Une sorte de vérité de ce que pourrait être le paradis, si jamais dans cet espace d’éternité, on y rêve en couleurs.    

Il y a longtemps déjà, j’ai été totalement fasciné par la manière dont Bonnard, Dufy et aussi Matisse, en un certain sens, avaient su dépasser une frontière pourtant imposée par une histoire de l’art très codifiées : ils ont en effet intégré, sans doute mieux encore que tous les artistes qui ont puisé dans l’art populaire, des villages biélorusses de Chagall aux portraits de vedette du Pop-Art, le passage de la représentation du monde, à celle du décors du monde, de la force brute qui ne se domestique pas et ne se confond pas à l’homme, à la force domestiquée des motifs qui sont à la fois des symboles et des formes de passage, les témoins d’un pacte entre l’homme et ce qui le menace. 
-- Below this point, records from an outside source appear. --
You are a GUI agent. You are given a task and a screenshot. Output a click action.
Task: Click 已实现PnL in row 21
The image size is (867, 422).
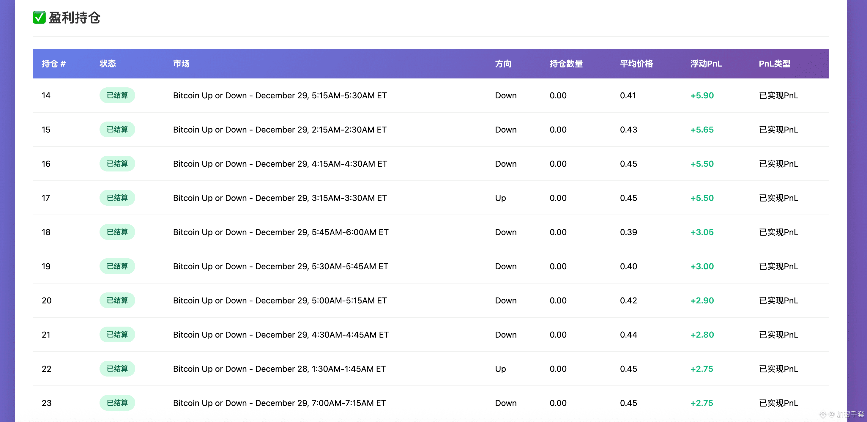point(778,335)
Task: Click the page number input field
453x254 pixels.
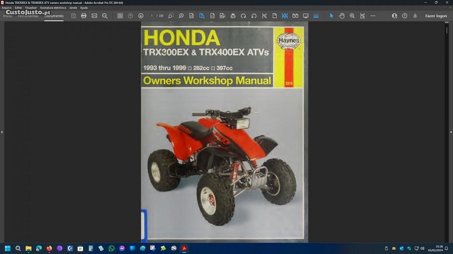Action: 153,16
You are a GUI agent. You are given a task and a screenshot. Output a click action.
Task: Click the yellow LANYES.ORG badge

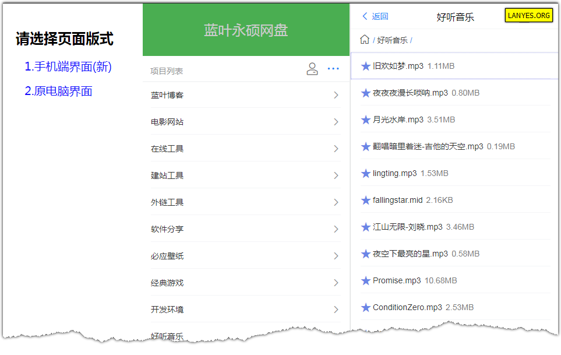click(x=528, y=15)
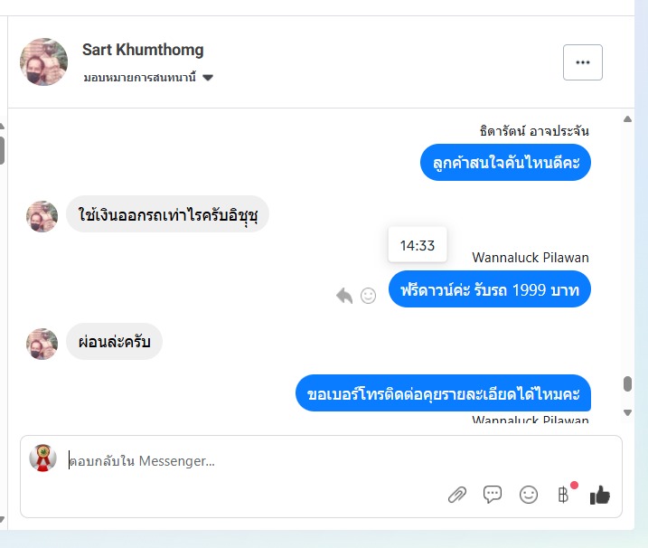Click the paperclip attach file icon
Screen dimensions: 648x548
457,495
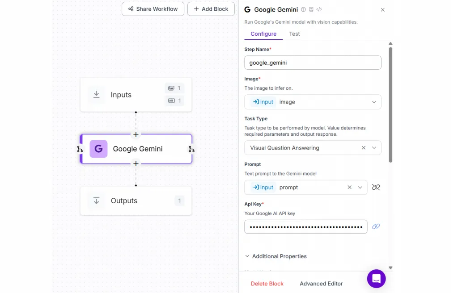Click the help question mark icon beside Google Gemini
The width and height of the screenshot is (458, 293).
click(x=303, y=10)
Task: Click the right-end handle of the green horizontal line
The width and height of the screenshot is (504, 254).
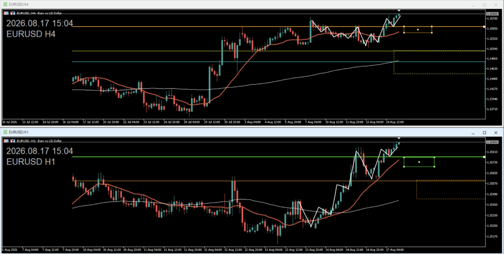Action: tap(484, 157)
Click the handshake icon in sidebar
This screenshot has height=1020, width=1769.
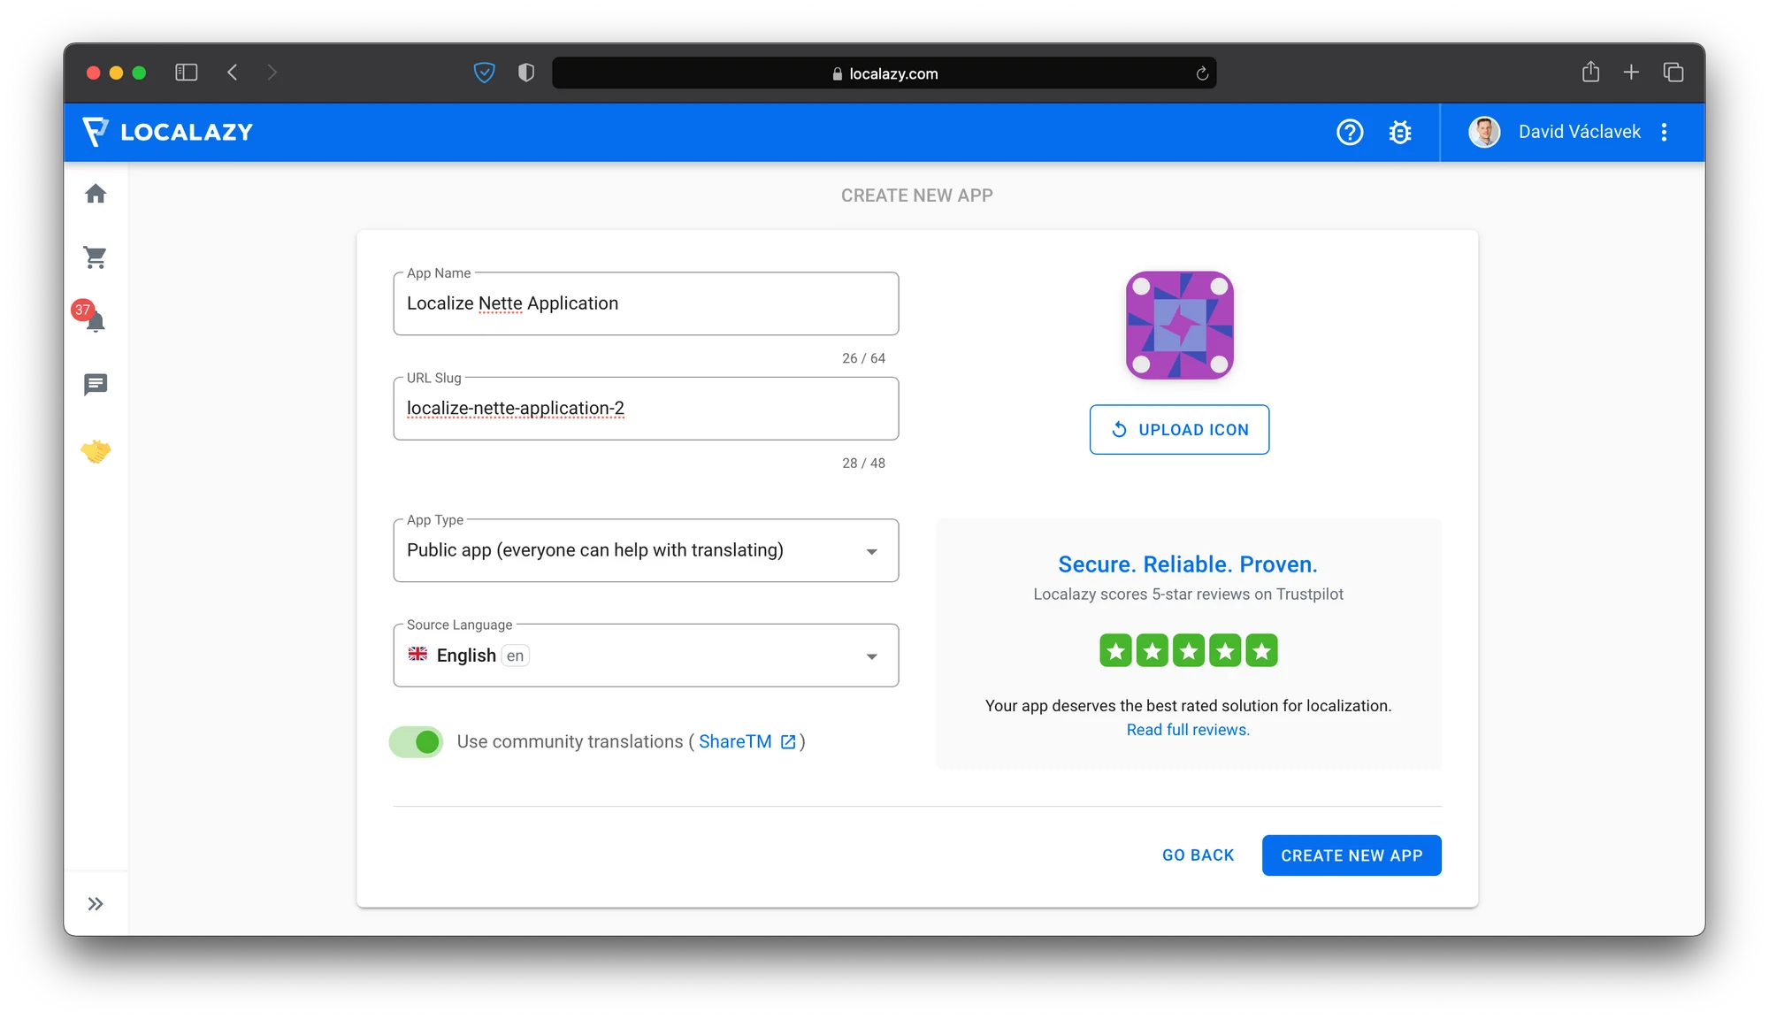click(96, 451)
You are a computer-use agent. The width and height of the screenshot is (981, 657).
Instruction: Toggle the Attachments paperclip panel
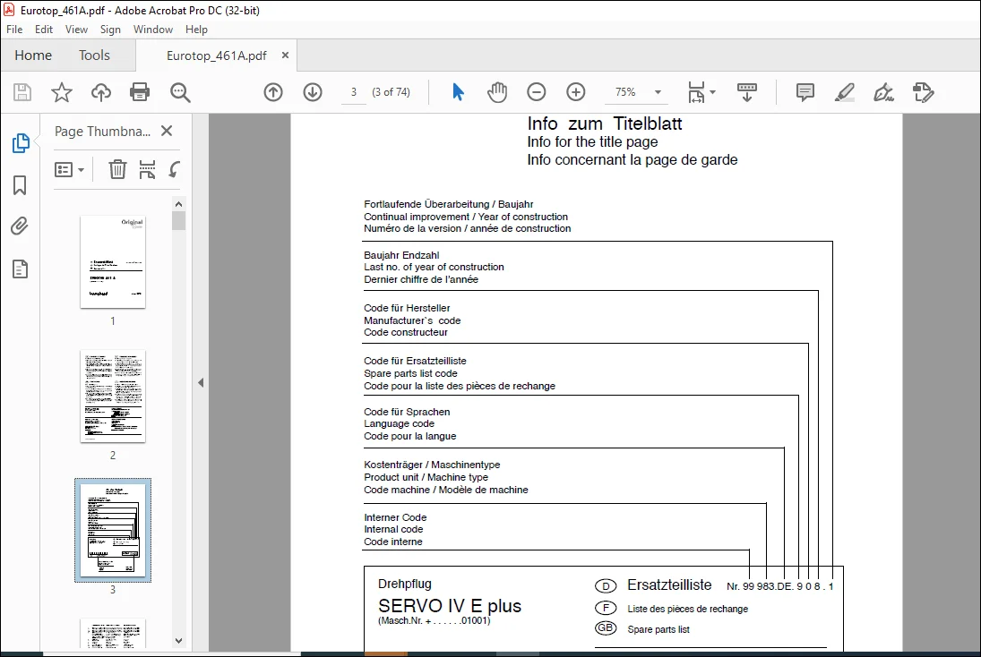[20, 226]
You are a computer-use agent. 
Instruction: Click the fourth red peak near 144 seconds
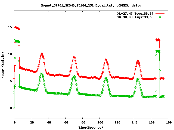(x=138, y=61)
Tentures et nappes, coussins et robes, Marthe, la femme de Bonnard, recoud un tissu issu de la fenêtre ouverte et dont les carreaux Vichy tremblent de la sensualité d’une mer toute proche et d’un vent trop chaud qui soulève les rideaux. Dans les paysages-palettes de Normandie, comme dans le nu jaune dont le dos se courbe en continuité avec la vibration colorée du mur sans qu’un plan domine sur l’autre, dans la salle à manger à la campagne où la table est un ciel et un reflet maritime, dans un auto-portait dont la veste et la toile à laquelle de peintre tourne le dos, ne présentent qu’une même construction et une même structure (textile ?)…Je pourrais bien entendu continuer en sortant chaque toile, une par une. 

Tout en un, parce que depuis que l’homme a commencé à imprimer le papier et le tissu, il a su qu’il emprisonnait ses peurs les plus profondes et les plus sauvages, qu’il faisait semblant de les contrôler.  

Lentement, comme une préparation à ma visite chez Jeanne et Pierre Daquin, un pan du monde qui m’habite et que j’ai laissé dormir dans un lobe du cerveau, se met à grogner, comme un dormeur qui s’étire. Ce n’est certainement pas un hasard. 

Nous sommes ensuite montés à l’assaut de la Bonne Mère qui, elle-même, se réveillait des processions du quinze août. Et en nous arrêtant pour boire un jus de pêche et de raisin frais, dans la petite boutique en plein air qui s’est installée depuis des années sur un boulevard montant, il y avait encore de la couleur de Bonnard dans le sourire de celle qui a décidé de donner toute l’année, un salut de l’été à ses clients.